_DATA EXTRACT_
• • •

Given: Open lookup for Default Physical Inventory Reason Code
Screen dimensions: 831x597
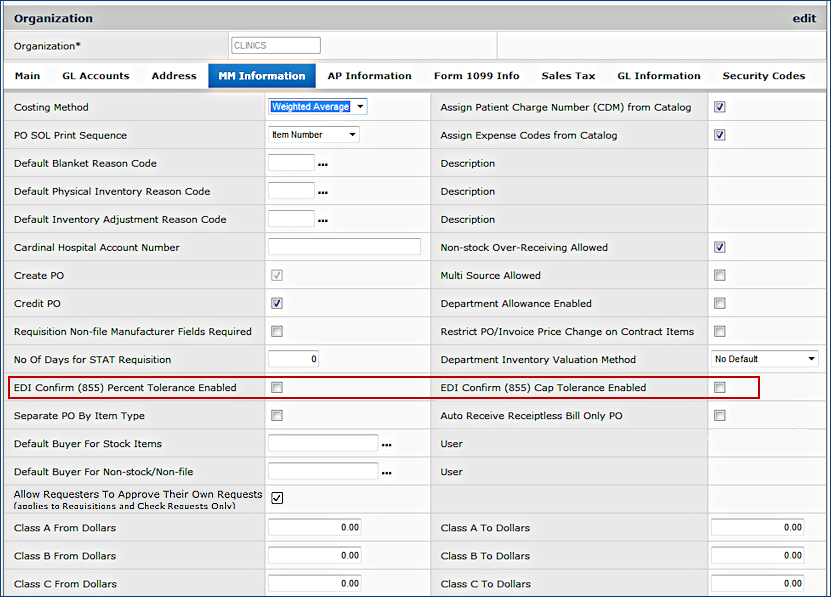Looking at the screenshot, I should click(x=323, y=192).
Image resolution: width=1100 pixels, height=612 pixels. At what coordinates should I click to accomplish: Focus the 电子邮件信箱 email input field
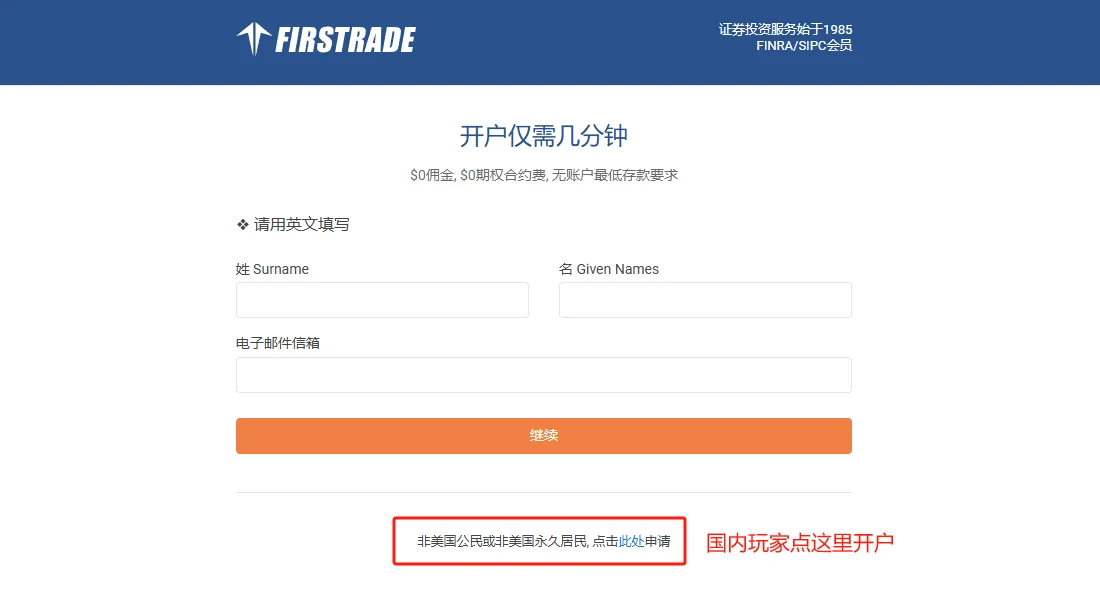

• • •

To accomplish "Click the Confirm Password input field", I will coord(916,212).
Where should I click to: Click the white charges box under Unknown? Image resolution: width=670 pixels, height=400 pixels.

• • •

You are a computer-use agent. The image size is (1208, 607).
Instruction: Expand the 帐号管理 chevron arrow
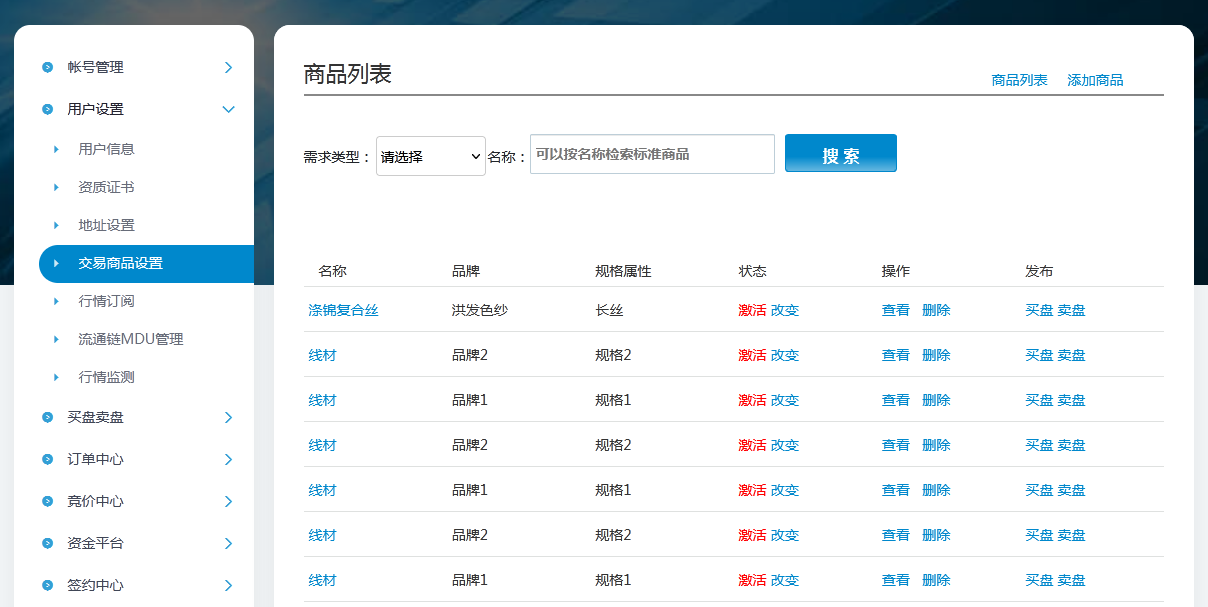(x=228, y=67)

• • •

_EXERCISE DETAILS_
Those lines above that contain the string "accomplish" should be returned.

_REPLY_
Image resolution: width=1100 pixels, height=612 pixels. At what coordinates should I click to accomplish: Focus the 电子邮件信箱 email input field
To accomplish "Click the Confirm Password input field", I will coord(916,212).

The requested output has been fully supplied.